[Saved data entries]

-- Opening Marker --

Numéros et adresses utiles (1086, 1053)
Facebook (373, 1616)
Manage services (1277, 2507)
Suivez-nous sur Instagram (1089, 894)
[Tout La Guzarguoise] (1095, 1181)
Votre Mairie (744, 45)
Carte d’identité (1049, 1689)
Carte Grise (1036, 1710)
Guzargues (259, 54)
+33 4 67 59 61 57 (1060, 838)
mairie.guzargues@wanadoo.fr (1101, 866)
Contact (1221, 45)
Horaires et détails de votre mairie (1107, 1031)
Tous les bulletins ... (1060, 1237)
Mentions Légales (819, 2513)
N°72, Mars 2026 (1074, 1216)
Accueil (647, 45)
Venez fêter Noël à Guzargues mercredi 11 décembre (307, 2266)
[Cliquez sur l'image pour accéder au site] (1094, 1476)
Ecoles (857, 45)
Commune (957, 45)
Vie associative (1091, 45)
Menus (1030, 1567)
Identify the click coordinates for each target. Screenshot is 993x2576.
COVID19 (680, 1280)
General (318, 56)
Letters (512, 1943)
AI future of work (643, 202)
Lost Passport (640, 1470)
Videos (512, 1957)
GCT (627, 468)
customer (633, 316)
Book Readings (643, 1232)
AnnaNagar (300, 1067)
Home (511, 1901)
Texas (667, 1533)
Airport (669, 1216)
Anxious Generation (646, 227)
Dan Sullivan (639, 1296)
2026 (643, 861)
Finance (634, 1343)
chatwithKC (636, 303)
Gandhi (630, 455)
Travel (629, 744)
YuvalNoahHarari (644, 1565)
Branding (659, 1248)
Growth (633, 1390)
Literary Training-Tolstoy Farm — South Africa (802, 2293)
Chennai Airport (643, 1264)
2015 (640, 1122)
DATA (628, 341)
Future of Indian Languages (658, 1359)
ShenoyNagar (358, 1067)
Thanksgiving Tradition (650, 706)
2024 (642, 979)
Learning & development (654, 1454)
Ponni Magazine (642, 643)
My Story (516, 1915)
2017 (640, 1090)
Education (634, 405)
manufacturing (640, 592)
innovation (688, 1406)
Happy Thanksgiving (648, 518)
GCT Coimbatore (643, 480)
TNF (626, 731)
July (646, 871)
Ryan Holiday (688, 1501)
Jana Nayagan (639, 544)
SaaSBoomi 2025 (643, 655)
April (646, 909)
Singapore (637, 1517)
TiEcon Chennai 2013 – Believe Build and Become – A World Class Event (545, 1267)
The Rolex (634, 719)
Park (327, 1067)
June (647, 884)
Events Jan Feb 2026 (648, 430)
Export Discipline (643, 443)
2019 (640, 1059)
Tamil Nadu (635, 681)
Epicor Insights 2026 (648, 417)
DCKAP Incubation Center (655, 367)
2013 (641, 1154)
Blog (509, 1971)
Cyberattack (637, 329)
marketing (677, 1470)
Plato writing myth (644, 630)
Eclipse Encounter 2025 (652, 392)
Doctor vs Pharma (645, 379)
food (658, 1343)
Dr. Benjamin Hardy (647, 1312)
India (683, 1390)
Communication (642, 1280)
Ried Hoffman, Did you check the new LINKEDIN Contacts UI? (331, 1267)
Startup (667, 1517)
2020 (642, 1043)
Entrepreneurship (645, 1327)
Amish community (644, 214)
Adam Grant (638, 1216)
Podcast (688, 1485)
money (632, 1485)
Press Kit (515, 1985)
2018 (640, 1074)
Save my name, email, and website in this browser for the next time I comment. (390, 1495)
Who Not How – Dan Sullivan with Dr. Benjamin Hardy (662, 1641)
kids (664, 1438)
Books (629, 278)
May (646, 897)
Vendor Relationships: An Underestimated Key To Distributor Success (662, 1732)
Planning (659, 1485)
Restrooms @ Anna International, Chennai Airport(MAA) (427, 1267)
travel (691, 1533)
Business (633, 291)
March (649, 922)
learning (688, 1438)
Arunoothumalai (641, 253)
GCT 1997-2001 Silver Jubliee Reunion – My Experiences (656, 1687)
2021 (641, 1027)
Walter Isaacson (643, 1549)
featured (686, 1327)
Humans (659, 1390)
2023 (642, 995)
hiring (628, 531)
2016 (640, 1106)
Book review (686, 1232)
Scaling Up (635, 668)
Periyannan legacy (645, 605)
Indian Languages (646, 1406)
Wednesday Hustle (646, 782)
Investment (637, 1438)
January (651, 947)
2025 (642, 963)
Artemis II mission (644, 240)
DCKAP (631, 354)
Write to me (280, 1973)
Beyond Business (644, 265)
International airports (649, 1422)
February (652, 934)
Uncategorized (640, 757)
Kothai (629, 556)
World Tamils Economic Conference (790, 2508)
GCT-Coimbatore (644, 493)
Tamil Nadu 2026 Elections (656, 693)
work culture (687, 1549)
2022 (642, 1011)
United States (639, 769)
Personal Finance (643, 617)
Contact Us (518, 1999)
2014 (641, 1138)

-- Closing Marker --

» **Required work**:
Which lines should be output? Exactly those from the first line of the data through the line containing "Chennai Airport (643, 1264)", inclusive.

» **Task output**:
Numéros et adresses utiles (1086, 1053)
Facebook (373, 1616)
Manage services (1277, 2507)
Suivez-nous sur Instagram (1089, 894)
[Tout La Guzarguoise] (1095, 1181)
Votre Mairie (744, 45)
Carte d’identité (1049, 1689)
Carte Grise (1036, 1710)
Guzargues (259, 54)
+33 4 67 59 61 57 (1060, 838)
mairie.guzargues@wanadoo.fr (1101, 866)
Contact (1221, 45)
Horaires et détails de votre mairie (1107, 1031)
Tous les bulletins ... (1060, 1237)
Mentions Légales (819, 2513)
N°72, Mars 2026 (1074, 1216)
Accueil (647, 45)
Venez fêter Noël à Guzargues mercredi 11 décembre (307, 2266)
[Cliquez sur l'image pour accéder au site] (1094, 1476)
Ecoles (857, 45)
Commune (957, 45)
Vie associative (1091, 45)
Menus (1030, 1567)
Identify the click coordinates for each target. Screenshot is 993x2576.
COVID19 (680, 1280)
General (318, 56)
Letters (512, 1943)
AI future of work (643, 202)
Lost Passport (640, 1470)
Videos (512, 1957)
GCT (627, 468)
customer (633, 316)
Book Readings (643, 1232)
AnnaNagar (300, 1067)
Home (511, 1901)
Texas (667, 1533)
Airport (669, 1216)
Anxious Generation (646, 227)
Dan Sullivan (639, 1296)
2026 (643, 861)
Finance (634, 1343)
chatwithKC (636, 303)
Gandhi (630, 455)
Travel (629, 744)
YuvalNoahHarari (644, 1565)
Branding (659, 1248)
Growth (633, 1390)
Literary Training-Tolstoy Farm — South Africa (802, 2293)
Chennai Airport (643, 1264)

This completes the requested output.